Many chefs agree that poi is one of the most under-appreciated food in Hawaii. The traditional Hawaiian food of the islands is made by grinding taro root into a paste using a papa ku’i’ai (a wooden board) and a pohakuku’i ‘a (a wooden pestle). M by chef Mavro is the proprietor of Honolulu’s . Shigekane says that while outsiders may not like the texture, they should appreciate the effort that goes into making such a simple dish.

Chang states that people see it as a novelty. But, I believe the problem is that it’s too thick. “I like my poi very cold. It was served with ice cubes by my great-grandmother. It was best to be eaten when it was only three days old. Then it turned sour. It had a nice tang to them. It’s tempting me to imagine sour poi with fried fish, chili pepper water, Maui onions, Hawaiian salt, and Maui onions.

Alan Wong, cofounder of Hawaii Food Festival, uses a similar poi recipe: He tops poi using lomi lomi salmon, and then sprinkles chili pepper water. He also makes poi stew using cubed beef.

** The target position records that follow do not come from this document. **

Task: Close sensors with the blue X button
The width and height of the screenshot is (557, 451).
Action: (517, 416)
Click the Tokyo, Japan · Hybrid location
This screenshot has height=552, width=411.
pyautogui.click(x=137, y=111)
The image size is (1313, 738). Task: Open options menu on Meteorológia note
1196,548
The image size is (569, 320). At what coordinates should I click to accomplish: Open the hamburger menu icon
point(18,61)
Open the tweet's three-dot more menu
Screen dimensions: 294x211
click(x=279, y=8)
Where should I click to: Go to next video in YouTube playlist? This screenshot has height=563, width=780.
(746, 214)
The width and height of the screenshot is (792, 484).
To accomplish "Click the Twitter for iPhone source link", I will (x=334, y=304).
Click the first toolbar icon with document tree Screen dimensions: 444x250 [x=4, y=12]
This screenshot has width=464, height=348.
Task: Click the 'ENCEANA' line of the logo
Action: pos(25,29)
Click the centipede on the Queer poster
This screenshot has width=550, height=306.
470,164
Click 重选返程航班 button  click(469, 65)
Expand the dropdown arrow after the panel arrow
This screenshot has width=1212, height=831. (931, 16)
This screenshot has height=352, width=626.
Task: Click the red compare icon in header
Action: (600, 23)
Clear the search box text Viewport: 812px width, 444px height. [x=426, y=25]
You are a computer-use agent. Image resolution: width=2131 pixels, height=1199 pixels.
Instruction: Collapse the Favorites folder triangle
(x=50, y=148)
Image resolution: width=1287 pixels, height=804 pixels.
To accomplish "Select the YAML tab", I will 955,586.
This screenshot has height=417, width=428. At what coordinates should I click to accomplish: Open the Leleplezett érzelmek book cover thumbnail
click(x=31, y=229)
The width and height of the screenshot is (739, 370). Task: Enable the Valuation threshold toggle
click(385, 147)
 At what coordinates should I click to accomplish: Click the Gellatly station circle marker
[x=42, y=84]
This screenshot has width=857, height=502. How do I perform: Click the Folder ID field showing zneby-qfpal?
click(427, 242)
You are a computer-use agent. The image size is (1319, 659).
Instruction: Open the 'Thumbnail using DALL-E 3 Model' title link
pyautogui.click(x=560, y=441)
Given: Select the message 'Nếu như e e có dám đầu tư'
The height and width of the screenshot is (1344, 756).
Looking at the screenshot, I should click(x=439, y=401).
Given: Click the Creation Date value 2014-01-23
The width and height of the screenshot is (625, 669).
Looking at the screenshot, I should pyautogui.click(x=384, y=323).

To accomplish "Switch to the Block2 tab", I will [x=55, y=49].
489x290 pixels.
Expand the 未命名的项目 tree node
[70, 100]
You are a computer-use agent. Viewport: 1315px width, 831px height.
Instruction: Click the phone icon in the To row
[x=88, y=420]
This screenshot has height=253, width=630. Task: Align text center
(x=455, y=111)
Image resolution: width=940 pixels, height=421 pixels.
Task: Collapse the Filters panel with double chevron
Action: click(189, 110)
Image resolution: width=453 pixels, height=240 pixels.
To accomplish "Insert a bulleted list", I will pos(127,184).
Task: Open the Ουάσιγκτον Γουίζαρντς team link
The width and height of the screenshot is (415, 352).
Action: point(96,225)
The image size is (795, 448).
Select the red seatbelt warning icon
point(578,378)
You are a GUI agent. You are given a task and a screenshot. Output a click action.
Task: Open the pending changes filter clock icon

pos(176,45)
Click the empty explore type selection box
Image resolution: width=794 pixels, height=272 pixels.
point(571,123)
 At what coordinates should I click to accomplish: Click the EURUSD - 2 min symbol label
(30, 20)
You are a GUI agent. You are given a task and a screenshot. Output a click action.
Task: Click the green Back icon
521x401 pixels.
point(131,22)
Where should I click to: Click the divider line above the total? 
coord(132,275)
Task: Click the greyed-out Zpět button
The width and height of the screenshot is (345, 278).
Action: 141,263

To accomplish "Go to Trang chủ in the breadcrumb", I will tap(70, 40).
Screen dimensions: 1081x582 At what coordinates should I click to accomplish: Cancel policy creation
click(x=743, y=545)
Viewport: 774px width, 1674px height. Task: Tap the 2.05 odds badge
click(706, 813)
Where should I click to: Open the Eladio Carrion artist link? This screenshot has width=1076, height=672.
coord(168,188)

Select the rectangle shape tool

He adds, “I think poi has been misunderstood.” As a child, the first time I tried it, it was like eating cigar smoke. I hated it. Many people mistakenly think it smells like glue paste. However, there are many types of poi. It’s very alkaline and is a healthy product.

5. Ice shaven

Tourists and locals alike line up to try shaved ice, which is perhaps Hawaii’s most famous dessert. As with many beloved Hawaiian foods, it is at least partly due to the migration of people who settled on the islands. In the mid-1800s Japanese immigrants introduced kakigori to their Hawaiian neighbors. They modified the Japanese-inspired dish by cutting flakes from large blocks of ice and then adding sugar or fruit juice to sweeten the mixture. You can now find shaved ice flavors such as pickled mango and lilikoi, along with toppings such as Japanese red beans.